A diagram shows a straight line graph of In y against x,passing through the point (0,2) and having gradient -3/2 .

The variables x and y are connected by the equation y=pq^x ,where p and q are constants
Find
(i)the value of p and of q ,to one decimal place
(ii)the equation relating x and y

y = pq^x

lny = lnp + x lnq

2 = lnp + 0 lnq
p = e^2

1/y y' = lnq
y' = y ln q
-3/2 = 2 lnq
lnq = -3/4
q = e^(-3/4)

y = e^2 e^(-3x/4)

Can be more specific? still do not understand ...

The answer for part (ii) should be y=7.4(0.2)^2
and the values of q is o.2 ..

sorry. Guess I should not have given that last line, but the values for p and q were given...

p = e^2 = 7.4
q = e^(-3/2) = 0.2

To find the values of p and q in the equation y = pq^x, given information about the straight line graph of In y against x, we can use the following steps:

(i) Finding the values of p and q:
1. Starting from the given equation y = pq^x, take the natural logarithm of both sides to get ln(y) = ln(pq^x).
2. Apply logarithm properties to simplify the equation: ln(y) = ln(p) + ln(q^x) => ln(y) = ln(p) + x * ln(q).
3. We know that the graph of In y against x is a straight line, so it can be represented by the linear equation: ln(y) = mx + c, where m is the gradient of the line and c is the y-intercept.
4. Comparing the given equation (ln(y) = ln(p) + x * ln(q)) with the linear equation form (ln(y) = mx + c), we can equate the coefficients to find the values of p and q.
a. The coefficient of x in the given equation is ln(q), so q = e^(coefficient of x).
b. The constant term in the given equation is ln(p), so p = e^(constant term).

(ii) Finding the equation relating x and y:
1. Now that we know the values of p and q from step (i), substitute those values into the equation y = pq^x to get the final equation.

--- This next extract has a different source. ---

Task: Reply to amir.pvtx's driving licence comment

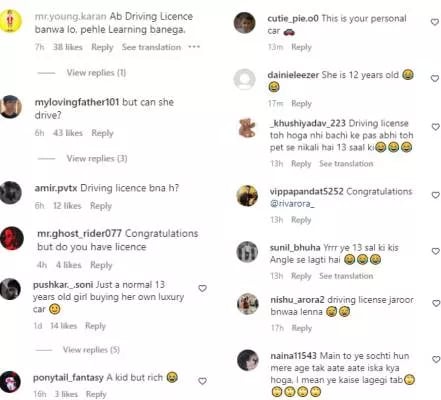Action: click(101, 206)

Let's calculate the values of p and q and the equation relating x and y:

(i) Calculating p and q:
1. The given gradient of the straight line graph is -3/2.
So, ln(q) = -3/2.
q = e^(-3/2).
Use a calculator to get the decimal value for q.

2. The straight line graph passes through the point (0,2), which we can use to find ln(p).
Let's substitute the coordinates (x, y) = (0, 2) into the equation ln(y) = ln(p) + x * ln(q).
ln(2) = ln(p) + 0 * ln(q) => ln(2) = ln(p).
p = e^(ln(2)).
Use a calculator to get the decimal value for p.

(ii) Calculating the equation relating x and y:
Now we have the values of p and q, we can substitute them into the equation y = pq^x to get the final equation.

The values of p and q (to one decimal place) are determined in step (i), while the equation relating x and y is determined in step (ii).